An antique glaze is a coating given to simulate age, which can be applied to many surfaces, such as painted finishes, or varnished items or lacquered surfaces. It can also be applied to imitation or genuine gold leaf to give an antique finish. It is always used when applying a crackle glaze.
It is also applied as part of the process when applying a crackle glaze or crackle varnish.
The glaze itself is simple to acquire, all you need is some student quality oil paint… there is no need to purchase Artist quality paint… it comes in tubes and is quite inexpensive.
What determines the colour of the glaze is what type of work you are dealing with.
If you want to apply an antique glaze to varnished pine furniture you might consider raw umber as a suitable colour.
If you wanted to apply a glaze to a lacquered picture, you might go for burnt umber.
If you were working with porcelain, to which had been applied a crackle glaze, you would think of dark grey to highlight the cracks.
Whatever colour glaze you decide you want, applying it is very straightforward.
Simply apply a little of the oil paint to a soft cloth and rub the paint into the surface, a little goes a long way. Then take a clean soft cloth and remove most of the paint. A film of paint will remain which will resist your attempts to remove it. It is at this stage that you judge what depth of antique glaze you wish. You can remove more of the glaze by rubbing harder, so you have control over the final effect.

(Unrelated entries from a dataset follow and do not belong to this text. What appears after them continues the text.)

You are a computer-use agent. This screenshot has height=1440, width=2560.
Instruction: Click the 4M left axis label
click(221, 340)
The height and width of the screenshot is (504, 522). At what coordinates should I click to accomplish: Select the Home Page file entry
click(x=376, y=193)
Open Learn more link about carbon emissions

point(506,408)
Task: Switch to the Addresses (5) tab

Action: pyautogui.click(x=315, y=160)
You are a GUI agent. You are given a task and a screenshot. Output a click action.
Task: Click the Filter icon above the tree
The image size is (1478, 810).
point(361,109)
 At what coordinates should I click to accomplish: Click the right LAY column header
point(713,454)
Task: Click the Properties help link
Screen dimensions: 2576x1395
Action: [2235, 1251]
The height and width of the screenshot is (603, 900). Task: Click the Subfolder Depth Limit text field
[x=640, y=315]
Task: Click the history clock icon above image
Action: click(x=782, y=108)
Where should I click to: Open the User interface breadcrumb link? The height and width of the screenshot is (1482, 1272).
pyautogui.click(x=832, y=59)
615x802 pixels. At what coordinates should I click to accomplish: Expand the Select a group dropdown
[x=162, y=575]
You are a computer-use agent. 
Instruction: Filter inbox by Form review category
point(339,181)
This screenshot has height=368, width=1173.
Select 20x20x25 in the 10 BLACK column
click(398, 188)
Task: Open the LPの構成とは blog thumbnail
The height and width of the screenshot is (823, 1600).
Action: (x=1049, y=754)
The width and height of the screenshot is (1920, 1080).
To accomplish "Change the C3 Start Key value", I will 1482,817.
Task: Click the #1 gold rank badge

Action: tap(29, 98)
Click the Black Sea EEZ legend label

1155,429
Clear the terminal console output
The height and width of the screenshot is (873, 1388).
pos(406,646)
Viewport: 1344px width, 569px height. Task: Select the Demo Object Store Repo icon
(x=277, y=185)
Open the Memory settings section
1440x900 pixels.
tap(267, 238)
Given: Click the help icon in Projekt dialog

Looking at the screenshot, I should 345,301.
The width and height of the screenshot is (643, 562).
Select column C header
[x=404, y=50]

Leave the surface to dry thoroughly in a warm room, and give the surface polish with a clean soft cloth.
Finally, give the surface a coat of varnish or lacquer to seal it.
An antique glaze is often used in conjunction with the crackle glaze or crackle varnish.
Crackle glazes or varnishes fall into two types. There is the traditional 2 part crackle glaze, which has an oil based base coat and a water based top coat. And there is the modern 2 part acrylic crackle glaze which has water based base and top coats.
They both work in the same way, cracks form due to the different shrinkage rates of the two coats.
I use a modern acrylic crackle glaze as I find it more predictable in use than the traditional variety.
You simply apply the base coat and allow it to dry. Then you apply the top coat and as that coat dries the cracks form.
When completely dry it is usual to apply an antique glaze, as mentioned, this is done so as to highlight the cracks. The surplus antique glaze is wiped off with a soft cloth and given a good polish.
It is customary to seal the work with a coat of lacquer or varnish.